When the string "Зарубежные" appears in a line of the records, show the whole line.

[[ Dataset excerpts, beginning ]]

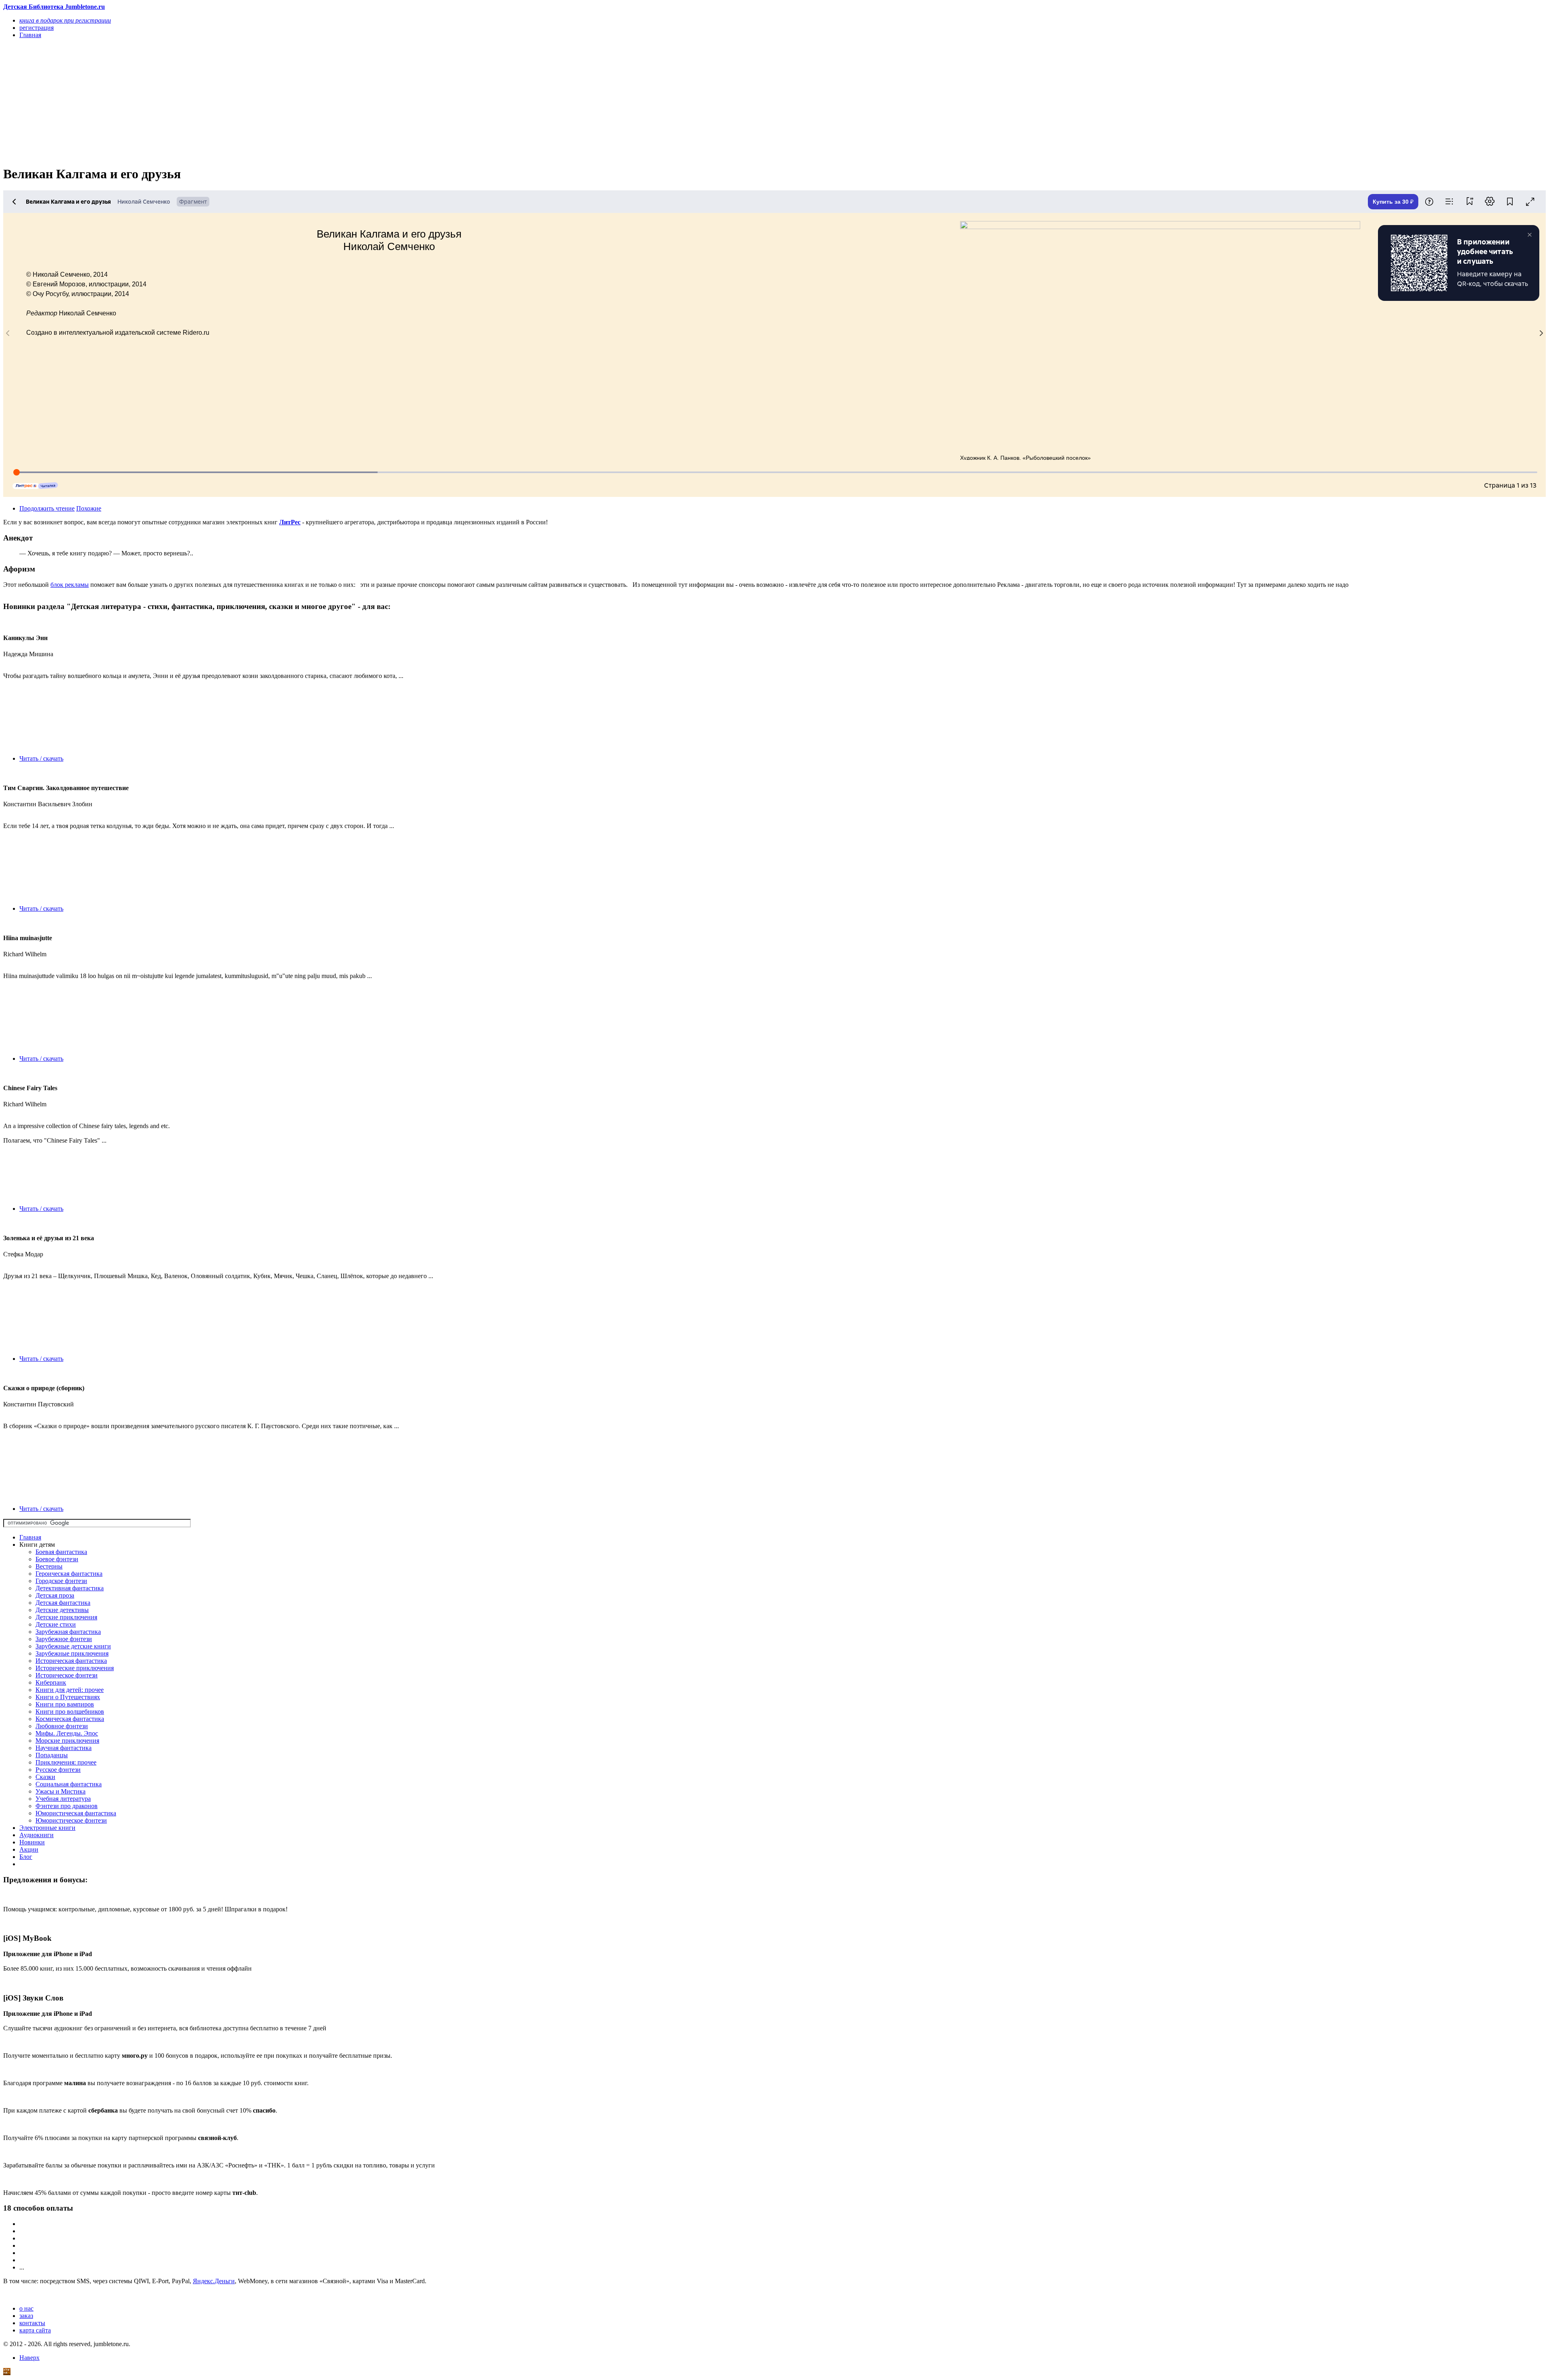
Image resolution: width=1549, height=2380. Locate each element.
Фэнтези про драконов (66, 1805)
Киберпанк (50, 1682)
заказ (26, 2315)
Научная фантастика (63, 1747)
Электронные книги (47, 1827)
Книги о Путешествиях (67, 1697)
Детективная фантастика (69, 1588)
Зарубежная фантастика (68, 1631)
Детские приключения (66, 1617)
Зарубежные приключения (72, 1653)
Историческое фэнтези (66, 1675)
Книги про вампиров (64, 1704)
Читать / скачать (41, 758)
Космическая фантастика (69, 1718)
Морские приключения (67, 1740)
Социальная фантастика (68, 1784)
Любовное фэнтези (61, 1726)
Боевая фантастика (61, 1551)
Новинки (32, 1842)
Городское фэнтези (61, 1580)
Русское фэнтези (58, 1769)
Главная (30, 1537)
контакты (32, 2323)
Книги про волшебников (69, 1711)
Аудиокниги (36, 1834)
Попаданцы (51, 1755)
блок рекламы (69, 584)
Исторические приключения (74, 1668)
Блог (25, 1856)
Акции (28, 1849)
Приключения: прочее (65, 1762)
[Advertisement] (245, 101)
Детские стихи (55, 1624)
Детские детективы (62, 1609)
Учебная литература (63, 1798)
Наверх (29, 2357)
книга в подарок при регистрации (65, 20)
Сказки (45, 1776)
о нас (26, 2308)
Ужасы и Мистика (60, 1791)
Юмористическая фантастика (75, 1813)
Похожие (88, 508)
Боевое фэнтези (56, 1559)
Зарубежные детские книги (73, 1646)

[[ Dataset excerpts, end ]]

[Result of this exercise]
Зарубежные приключения (72, 1653)
Зарубежные детские книги (73, 1646)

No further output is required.